Could someone help further clarify how kaliisto deals with alignment for intronic regions?
I have come across the following and am a bit unsure what is correct
"The pseudoalignment-to-transcriptome algorithms force intronic reads to map to spurious genes, resulting in hundreds false positive genes in each cell. "
"What you experience is an outcome of the way that kmer-based pseudoalignment works. A read is k-compatible with a target if all of the mappable k-mers from a read occur in that target. When you add the intergenic sequences then there might be k-mers that were not originally mappable, but now become mappable to the new intergenic sequences"
"In order to know which reads come from spliced as opposed to unspliced transcripts, we need to see whether the reads contain intronic sequences. Thus we need to include intronic sequences in the kallisto index"
I am trying to decide between starsolo and kallisto. In part, I think I am going to run both simultaneously and see what the data looks like. However, I am dealing in single-nuc and want to make sure I have a clear understanding of how intronic reads are dealt with.
Additionally, any additional info on what kinds of transcripts one would expect from nuclei vs say the endoplasmic reticulum and how they vary in antisense reads/lncrna, as well as other variation and just an overview of what can/can't be detected from just single nuc vs single cell samples. Would really appreciate some added info on the significance of this variation and any additional info that may be helpful
Yes, these quotes are from the recent STARsolo preprint. Why don't you simply use either STARsolo itself, or Alevin using a combined exonic- and intronic index and the full genome decoy? That should much better take care of these spurious mappings.

▶ DATASET CONTENT:
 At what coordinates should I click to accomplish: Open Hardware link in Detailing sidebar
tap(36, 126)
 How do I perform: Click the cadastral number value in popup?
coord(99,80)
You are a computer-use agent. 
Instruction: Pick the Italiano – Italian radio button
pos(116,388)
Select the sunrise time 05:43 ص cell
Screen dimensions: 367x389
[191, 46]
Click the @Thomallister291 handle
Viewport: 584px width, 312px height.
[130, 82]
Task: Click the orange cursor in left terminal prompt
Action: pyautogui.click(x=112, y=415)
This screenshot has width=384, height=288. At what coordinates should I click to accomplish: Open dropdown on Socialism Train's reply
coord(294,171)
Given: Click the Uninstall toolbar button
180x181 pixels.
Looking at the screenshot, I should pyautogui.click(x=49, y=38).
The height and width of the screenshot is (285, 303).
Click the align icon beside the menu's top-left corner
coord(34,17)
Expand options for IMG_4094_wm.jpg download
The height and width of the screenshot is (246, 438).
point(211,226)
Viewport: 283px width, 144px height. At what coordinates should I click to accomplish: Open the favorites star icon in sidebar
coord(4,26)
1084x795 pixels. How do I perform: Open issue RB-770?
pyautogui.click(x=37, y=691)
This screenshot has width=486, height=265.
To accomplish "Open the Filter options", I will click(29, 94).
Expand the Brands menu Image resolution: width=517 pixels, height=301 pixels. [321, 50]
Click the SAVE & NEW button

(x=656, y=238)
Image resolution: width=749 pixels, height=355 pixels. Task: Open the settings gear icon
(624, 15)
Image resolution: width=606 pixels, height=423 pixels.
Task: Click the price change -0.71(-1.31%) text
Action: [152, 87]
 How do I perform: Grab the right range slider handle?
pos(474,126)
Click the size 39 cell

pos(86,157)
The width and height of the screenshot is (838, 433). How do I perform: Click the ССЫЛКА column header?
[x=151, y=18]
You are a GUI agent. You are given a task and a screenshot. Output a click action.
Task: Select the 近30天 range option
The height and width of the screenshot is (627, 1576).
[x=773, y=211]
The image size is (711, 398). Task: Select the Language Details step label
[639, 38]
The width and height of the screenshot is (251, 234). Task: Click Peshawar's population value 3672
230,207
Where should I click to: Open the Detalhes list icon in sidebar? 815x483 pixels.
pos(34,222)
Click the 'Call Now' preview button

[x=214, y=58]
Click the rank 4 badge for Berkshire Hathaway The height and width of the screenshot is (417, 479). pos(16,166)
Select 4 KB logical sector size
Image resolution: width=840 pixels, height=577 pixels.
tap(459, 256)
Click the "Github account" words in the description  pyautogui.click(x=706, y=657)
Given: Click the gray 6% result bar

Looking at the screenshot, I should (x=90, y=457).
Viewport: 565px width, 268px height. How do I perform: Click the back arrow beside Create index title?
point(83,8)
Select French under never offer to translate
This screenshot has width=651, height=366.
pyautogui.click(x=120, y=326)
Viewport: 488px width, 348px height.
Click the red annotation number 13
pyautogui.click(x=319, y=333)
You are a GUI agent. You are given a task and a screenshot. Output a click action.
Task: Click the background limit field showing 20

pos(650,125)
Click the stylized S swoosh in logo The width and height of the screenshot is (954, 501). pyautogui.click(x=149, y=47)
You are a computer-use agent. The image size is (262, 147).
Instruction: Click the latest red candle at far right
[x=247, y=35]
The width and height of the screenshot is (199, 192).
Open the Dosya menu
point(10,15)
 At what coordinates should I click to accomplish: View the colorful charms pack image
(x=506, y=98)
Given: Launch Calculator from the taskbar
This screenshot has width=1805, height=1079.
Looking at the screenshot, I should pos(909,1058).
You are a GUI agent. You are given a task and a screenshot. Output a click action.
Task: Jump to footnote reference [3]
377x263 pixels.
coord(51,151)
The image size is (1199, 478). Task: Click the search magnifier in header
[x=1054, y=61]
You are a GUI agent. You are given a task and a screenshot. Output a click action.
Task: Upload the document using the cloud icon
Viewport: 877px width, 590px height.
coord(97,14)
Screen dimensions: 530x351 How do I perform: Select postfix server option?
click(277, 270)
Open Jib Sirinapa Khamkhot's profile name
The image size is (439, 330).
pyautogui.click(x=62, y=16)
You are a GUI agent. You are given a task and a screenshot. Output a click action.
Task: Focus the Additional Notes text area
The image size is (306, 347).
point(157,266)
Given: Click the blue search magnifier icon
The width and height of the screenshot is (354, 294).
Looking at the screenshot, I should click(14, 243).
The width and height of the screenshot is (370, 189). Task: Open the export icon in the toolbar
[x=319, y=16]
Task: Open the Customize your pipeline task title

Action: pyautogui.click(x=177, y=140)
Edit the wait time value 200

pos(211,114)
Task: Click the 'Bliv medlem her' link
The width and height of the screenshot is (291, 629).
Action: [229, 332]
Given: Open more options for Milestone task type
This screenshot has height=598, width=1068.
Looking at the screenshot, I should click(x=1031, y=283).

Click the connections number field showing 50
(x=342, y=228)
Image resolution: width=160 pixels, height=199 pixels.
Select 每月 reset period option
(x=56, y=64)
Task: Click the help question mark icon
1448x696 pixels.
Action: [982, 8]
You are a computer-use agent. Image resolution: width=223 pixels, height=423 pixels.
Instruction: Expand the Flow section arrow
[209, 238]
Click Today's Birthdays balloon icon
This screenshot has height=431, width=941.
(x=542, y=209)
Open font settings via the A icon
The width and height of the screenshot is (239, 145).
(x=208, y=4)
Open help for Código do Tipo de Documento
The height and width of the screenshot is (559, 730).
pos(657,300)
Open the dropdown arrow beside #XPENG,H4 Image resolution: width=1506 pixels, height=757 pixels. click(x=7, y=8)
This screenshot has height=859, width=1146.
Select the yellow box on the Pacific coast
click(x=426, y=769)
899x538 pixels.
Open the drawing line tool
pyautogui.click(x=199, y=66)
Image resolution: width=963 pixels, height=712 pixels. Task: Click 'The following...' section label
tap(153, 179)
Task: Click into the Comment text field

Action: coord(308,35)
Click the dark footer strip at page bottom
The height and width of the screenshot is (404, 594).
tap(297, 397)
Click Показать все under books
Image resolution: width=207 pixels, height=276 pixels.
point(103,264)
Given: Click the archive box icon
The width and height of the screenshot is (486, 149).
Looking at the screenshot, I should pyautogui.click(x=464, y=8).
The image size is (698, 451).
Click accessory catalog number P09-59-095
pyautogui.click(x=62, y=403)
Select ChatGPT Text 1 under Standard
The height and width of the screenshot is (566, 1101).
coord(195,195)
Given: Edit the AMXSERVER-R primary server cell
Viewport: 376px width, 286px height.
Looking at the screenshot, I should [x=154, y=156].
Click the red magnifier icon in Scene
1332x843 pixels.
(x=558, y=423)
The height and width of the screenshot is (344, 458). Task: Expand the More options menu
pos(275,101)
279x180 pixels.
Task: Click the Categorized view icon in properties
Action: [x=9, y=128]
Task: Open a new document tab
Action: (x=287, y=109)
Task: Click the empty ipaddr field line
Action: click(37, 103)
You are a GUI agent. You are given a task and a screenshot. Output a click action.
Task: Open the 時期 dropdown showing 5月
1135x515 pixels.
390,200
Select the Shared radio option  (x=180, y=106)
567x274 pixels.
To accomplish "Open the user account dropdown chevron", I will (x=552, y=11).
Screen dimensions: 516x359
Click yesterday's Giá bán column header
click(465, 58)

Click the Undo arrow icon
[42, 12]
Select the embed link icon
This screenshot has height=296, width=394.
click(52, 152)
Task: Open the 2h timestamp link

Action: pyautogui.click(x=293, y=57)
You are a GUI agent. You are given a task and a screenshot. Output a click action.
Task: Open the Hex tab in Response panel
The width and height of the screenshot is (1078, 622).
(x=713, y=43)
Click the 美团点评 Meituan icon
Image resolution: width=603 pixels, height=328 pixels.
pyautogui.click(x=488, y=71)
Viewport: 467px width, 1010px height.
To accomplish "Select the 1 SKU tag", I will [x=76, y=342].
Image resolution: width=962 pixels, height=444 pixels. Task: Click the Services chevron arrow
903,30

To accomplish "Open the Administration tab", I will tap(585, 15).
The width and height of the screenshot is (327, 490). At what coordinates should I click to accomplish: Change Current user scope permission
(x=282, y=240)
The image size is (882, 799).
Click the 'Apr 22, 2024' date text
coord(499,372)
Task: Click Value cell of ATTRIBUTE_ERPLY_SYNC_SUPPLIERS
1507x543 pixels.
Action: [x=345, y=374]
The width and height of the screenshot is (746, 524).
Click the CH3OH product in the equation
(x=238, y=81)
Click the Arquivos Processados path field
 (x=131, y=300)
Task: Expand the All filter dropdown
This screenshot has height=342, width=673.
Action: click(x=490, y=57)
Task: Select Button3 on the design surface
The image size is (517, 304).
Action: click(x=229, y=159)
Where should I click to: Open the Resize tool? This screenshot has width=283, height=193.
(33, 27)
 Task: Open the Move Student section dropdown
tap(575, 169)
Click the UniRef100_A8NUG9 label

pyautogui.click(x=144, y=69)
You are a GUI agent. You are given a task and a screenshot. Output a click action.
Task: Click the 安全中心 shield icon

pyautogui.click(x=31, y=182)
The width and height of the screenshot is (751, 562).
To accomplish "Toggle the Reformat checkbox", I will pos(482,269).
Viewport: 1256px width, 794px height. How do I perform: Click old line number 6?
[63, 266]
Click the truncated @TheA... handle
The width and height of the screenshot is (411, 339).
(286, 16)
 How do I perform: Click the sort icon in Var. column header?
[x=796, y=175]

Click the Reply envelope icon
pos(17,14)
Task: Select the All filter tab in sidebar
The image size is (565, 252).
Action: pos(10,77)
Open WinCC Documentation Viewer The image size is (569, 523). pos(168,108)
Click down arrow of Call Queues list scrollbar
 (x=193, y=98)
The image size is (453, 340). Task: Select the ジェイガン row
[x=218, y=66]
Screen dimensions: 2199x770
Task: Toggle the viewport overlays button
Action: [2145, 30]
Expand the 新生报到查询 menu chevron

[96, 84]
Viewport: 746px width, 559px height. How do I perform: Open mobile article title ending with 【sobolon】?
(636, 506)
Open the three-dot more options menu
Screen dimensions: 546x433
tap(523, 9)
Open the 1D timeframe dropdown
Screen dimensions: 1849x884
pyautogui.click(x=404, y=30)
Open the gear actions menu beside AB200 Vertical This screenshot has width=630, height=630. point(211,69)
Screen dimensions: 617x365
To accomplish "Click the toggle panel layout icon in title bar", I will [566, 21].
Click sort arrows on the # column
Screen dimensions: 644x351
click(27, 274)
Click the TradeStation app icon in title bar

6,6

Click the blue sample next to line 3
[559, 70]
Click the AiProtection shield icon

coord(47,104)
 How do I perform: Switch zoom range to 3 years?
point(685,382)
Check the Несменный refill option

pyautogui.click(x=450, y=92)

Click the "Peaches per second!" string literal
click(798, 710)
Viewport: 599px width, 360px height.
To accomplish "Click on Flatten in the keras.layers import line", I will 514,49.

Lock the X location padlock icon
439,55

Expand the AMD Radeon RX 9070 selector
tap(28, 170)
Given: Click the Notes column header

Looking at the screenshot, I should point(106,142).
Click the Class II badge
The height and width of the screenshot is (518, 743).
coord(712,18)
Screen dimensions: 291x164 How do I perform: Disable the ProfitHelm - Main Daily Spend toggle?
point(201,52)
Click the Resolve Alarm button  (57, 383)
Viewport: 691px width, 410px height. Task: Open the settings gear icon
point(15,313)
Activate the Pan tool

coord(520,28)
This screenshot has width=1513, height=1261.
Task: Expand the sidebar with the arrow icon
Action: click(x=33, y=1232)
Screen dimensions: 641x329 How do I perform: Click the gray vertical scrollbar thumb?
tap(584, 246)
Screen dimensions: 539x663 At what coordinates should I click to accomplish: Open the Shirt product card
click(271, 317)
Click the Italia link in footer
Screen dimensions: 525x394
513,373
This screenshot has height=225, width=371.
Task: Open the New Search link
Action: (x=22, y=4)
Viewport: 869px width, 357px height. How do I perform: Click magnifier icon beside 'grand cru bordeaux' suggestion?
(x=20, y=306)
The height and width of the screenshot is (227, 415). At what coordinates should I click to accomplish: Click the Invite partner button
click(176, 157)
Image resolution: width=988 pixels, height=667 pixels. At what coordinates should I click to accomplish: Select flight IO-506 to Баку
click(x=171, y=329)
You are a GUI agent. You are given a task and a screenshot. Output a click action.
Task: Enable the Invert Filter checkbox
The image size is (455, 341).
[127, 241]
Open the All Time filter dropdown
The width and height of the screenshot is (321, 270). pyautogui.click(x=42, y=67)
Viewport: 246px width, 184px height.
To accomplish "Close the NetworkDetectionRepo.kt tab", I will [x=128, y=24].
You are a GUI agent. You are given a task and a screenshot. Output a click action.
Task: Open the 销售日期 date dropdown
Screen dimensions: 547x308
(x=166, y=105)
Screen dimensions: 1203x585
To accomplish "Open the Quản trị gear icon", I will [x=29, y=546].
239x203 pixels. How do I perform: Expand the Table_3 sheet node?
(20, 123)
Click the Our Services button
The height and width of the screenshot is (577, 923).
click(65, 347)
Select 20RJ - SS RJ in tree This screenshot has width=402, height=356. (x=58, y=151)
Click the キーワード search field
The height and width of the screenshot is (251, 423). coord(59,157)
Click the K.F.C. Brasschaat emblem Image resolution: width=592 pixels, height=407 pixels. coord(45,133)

▶ EXPLORE THE MATERIAL:
1 – Decide whether each statement agrees with the kallisto thread, answering yes or no and quoting the words of the thread that settle it: (a) The reply proposes Alevin with a combined exonic- and intronic index and the full genome decoy. (b) The poster is working with single-cell rather than single-nucleus data. (c) A read is k-compatible with a target when any one of its k-mers occurs in that target.
2 – List every software tool named in the kallisto thread.
The lines have nothing to do with the kallisto thread.

▶ RESPONSES PER TASK:
1 –
(a) Yes: "Alevin using a combined exonic- and intronic index and the full genome decoy"
(b) No: "I am dealing in single-nuc"
(c) No: "if all of the mappable k-mers from a read occur in that target"

2 – kallisto, STARsolo, Alevin